Every day, Moviefone Canada will bring you a must-see documentary from this year's Hot Docs film festival. Hot Docs runs from April 26 - May 6.
If you loved "Dogtown and Z-Boys" and "Riding Giants," you won't be disappointed with the next chapter in the Stacy Peralta collection of documentaries. If you missed them, "Bones Brigade: An Autobiography" offers a unique story that stands alone as great entertainment. Featuring the origin stories of skateboarding royalty like Tony Hawk and Rodney Mullen, "Bones Brigade" is eye candy if you're a skater, a fan of skaters, or even if you just watched your buddy play a Tony Hawk video game.
Stacy Peralta has made a career of riding, talking and filming hunks of wood that you can do gnarly tricks on. The Venice Beach, California native was part of a game-changing group of surfers who took the hot-dogging trickery of the waves and grafted those ideas onto the relatively tame world of skateboarding in the 1970s.
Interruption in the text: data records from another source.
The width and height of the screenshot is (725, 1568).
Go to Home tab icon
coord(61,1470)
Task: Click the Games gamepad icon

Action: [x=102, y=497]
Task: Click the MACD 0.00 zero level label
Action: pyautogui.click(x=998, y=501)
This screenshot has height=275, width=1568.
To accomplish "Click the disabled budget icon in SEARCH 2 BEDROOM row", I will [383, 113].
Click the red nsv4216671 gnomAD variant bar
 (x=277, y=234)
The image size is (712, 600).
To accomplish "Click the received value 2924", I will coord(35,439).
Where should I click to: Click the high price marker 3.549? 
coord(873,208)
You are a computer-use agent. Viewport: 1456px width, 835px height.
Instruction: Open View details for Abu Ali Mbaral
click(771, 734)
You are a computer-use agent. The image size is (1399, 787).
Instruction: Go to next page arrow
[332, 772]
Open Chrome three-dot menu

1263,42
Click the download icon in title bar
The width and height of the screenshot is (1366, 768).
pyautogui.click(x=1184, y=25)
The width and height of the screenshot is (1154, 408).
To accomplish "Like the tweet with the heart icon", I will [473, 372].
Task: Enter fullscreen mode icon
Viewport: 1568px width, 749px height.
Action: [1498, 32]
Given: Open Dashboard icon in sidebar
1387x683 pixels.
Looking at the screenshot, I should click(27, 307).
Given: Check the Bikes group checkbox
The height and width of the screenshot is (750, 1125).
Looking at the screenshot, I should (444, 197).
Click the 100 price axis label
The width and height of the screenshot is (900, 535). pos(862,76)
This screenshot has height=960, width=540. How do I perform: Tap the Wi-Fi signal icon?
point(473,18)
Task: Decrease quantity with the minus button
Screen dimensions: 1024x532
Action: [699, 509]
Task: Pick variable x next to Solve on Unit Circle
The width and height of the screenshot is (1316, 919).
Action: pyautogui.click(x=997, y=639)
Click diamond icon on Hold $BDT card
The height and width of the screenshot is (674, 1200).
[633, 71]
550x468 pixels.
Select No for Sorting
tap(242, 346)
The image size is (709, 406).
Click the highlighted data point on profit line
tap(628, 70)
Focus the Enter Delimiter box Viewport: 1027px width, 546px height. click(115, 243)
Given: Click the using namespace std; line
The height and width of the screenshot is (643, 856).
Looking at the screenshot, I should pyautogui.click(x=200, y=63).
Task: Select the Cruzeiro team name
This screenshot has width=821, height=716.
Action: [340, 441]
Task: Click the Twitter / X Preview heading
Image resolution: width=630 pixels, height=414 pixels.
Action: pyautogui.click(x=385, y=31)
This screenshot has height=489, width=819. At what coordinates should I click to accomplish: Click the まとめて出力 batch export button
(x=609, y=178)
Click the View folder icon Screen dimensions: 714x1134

Peralta was a talented boarder himself, and became a member of the legendary Zephyr Skate Team (Z-Boys) that featured names like Tony Alva and Jay Adams. By the time the early '80s came around, Peralta was ready for the next step in his career: skateboard manufacturing and leading a fresh crop of boarders named The Bones Brigade.
One of the striking early revelations in "Bones Brigade" is just how young the original team was. Ranging from 10 to 14 years of age at the team's beginning, these half-pints hardly looked ready for the half pipe, but Peralta had an eye for raw talent and a fiery constitution. His genius was in finding the perfect mix of kids for team potential, with little to no egotistical baggage. "Bones Brigade" catches up with the personalities attached to the team, all of who remain deeply affected by this heady time in their lives. Their testimonials sometimes feel overblown, but by the end of the film, it's hard to argue against how defining the Brigade was to their trajectories in life.
The team was raging with talent. Peralta was able to take the good times, the competition trophies, and the personalities of his group and market skateboarding using imagery, branding and multimedia. His collection of Bones Brigade videos contain great footage of skateboarding tricks, but the acting and storylines are so goofy they verge on cult status.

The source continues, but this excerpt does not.